→ Document segment:

    1. Actually, Microsoft is NOT getting anything from Google directly. MS scared some phone makers into paying them a fee for each Android phone they make, representing a license for use of whatever MS claims to be their own code inside Android.

      At this point, Microsoft is making more money from licenses to their code in Android than they are making on licenses for the actual mobile OS, the Win 7 Mobile…!

      1. Much appreciate. Thanks for the clarification.

        So, within the System of Android; say honeycomb, some portion of that operating system Microsoft plants some code. Then expects some companies to pay for usage. LOL as stated by few… Android ain’t so open. And when open… The cans full of worms.

  3. Okay, I’m going to attempt to distill the gist of the technology patent law news from the last few weeks.
    This might be convoluted and confusing to some readers, but here goes:
    *rolls up sleeves*

    Despite Google’s assertions otherwise, it appears that taking other people’s work and profiting from it without the original creator’s permission or compensation, might be considered … wrong.

    Wait. I’m still trying to get my even my ownhead around this;
    Soooo, licenses and copyright and trade dress laws really do matter, even in the Open Source community?

    Huh! Well waddya know!

  4. More “bag of hurt” for richly deserving Android and Google. “Free” you say? Not for long. They are reaping their just deserts for ignoring the rights of others at the beginning. Now it’s REALLY going to cost them.

  5. I would like to know how all this began.

Excerpts from a dataset
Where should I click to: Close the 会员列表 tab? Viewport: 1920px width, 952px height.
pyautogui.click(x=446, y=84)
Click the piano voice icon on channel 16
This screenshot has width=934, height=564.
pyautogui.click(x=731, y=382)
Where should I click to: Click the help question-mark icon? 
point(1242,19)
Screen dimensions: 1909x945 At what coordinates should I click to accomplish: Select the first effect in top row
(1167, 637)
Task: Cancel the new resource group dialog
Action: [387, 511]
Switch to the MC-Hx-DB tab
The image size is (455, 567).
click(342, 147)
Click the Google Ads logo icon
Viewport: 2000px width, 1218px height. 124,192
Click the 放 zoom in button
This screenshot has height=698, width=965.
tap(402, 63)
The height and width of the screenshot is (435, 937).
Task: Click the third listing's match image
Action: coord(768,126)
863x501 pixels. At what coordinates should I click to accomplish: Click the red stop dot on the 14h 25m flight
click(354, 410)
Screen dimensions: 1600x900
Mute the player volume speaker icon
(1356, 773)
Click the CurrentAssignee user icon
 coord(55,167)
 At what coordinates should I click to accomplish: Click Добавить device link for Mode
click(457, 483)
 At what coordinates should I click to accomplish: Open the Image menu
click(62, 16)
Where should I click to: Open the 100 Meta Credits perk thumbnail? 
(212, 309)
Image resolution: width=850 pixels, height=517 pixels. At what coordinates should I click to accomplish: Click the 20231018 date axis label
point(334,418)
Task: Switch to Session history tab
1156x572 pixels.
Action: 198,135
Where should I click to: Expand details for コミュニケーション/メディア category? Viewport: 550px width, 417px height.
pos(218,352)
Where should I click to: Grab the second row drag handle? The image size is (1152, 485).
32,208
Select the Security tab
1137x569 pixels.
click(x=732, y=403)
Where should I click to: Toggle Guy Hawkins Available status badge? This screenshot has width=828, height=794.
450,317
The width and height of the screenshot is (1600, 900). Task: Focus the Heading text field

→ Exercise 1: Copy the part of the comment thread on Android licensing that starts with "Despite Google’s assertions" and runs through "Open Source community?".
→ Exercise 2: According to the comment thread on Android licensing, why is Microsoft collecting money on Android phones? Answer in one to three sentences.
→ Exercise 3:
Answer these questions from the comment thread on Android licensing:
(a) From which company is Microsoft said to be getting nothing directly?
(b) What is the name given for Microsoft's own mobile OS?
(c) Which version of Android is offered as an example?

→ Your solution 1:
Despite Google’s assertions otherwise, it appears that taking other people’s work and profiting from it without the original creator’s permission or compensation, might be considered … wrong.

    Wait. I’m still trying to get my even my ownhead around this;
    Soooo, licenses and copyright and trade dress laws really do matter, even in the Open Source community?

→ Your solution 2: Microsoft pressured some phone makers into paying it a fee for each Android phone they make. The fee represents a license for code inside Android that Microsoft claims as its own.

→ Your solution 3:
(a) Google
(b) Win 7 Mobile
(c) Honeycomb